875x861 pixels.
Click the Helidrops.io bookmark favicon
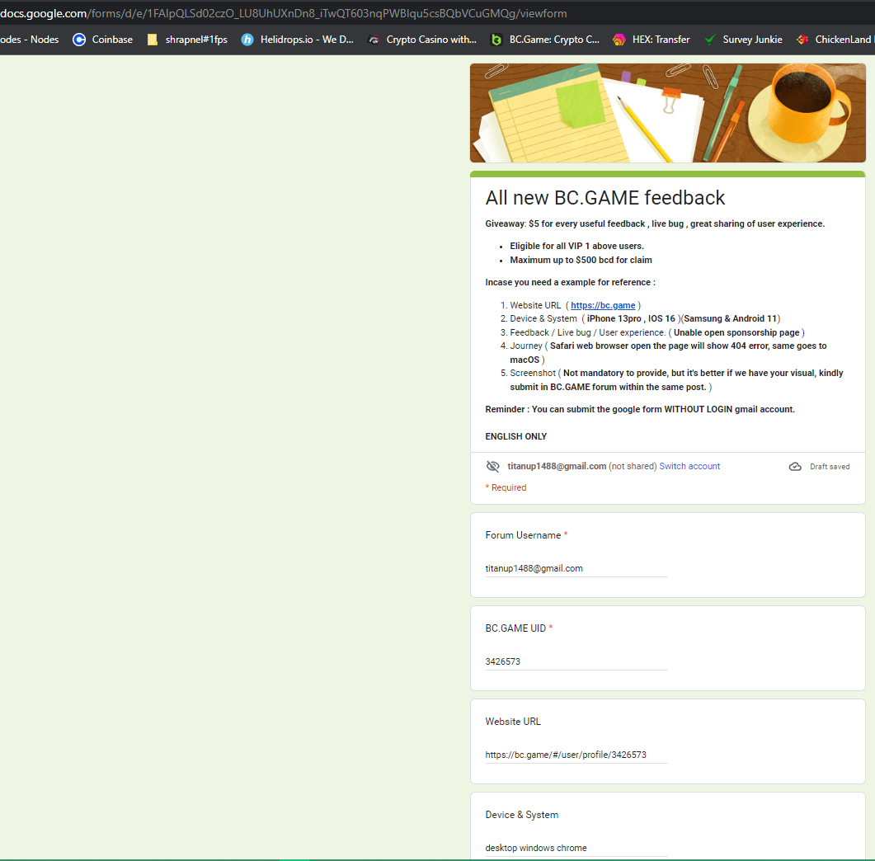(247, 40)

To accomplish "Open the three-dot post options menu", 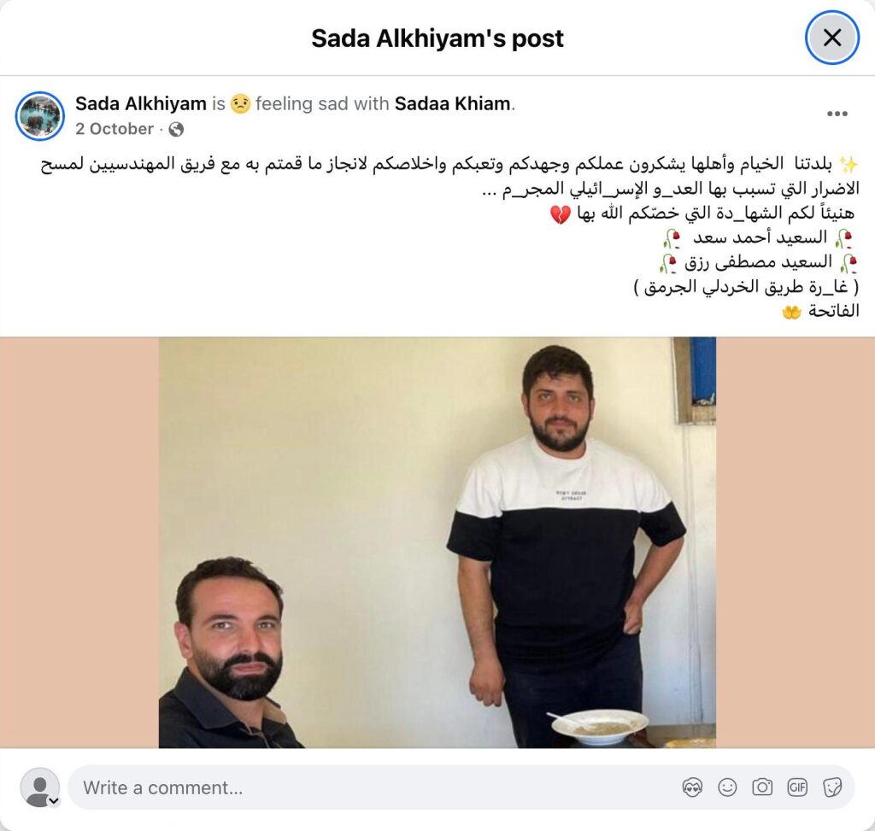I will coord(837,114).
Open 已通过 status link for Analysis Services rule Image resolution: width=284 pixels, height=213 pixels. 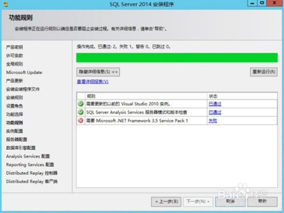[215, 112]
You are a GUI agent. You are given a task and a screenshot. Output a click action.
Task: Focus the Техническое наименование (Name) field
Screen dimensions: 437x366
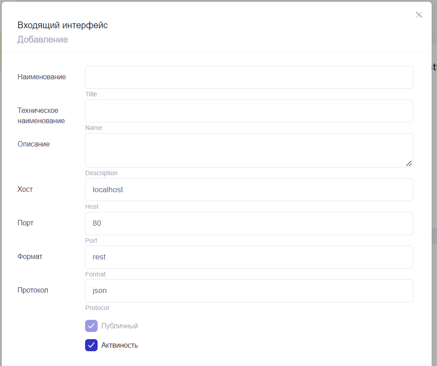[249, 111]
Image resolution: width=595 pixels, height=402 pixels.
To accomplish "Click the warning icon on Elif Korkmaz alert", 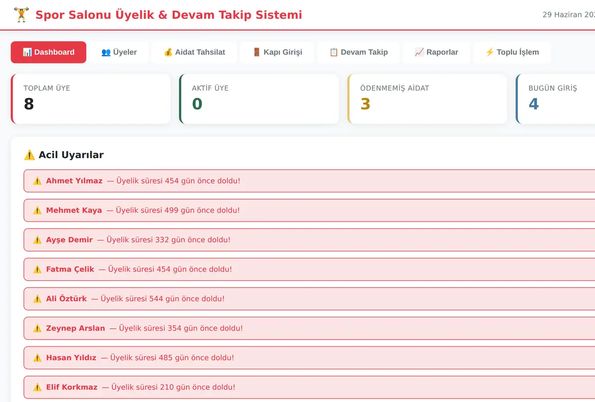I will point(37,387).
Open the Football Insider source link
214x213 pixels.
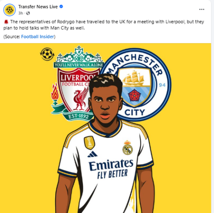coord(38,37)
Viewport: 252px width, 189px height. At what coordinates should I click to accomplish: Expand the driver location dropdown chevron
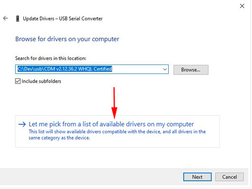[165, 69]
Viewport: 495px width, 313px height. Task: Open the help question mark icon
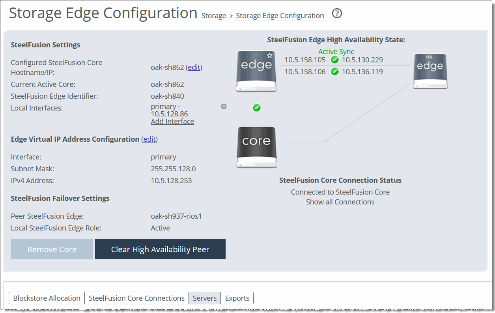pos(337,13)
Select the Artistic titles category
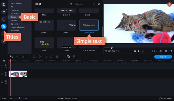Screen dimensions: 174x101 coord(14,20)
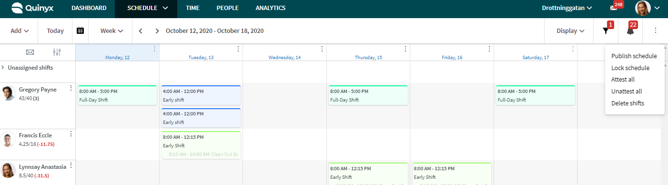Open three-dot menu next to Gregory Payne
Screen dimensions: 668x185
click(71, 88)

WHAT IS BEING ASKED: Copy exactly the lines that begin at the one containing "Open the Football Insider source link" and end at the last line of the records, both included, omitting the pictures.

EXPECTED ANSWER:
Open the Football Insider source link
214x213 pixels.
coord(38,37)
Viewport: 252px width, 189px height. At what coordinates should I click to accomplish: Expand the driver location dropdown chevron
[165, 69]
Viewport: 495px width, 313px height. Task: Open the help question mark icon
pos(337,13)
Select the Artistic titles category
Screen dimensions: 174x101 coord(14,20)
Open three-dot menu next to Gregory Payne
Screen dimensions: 668x185
click(71, 88)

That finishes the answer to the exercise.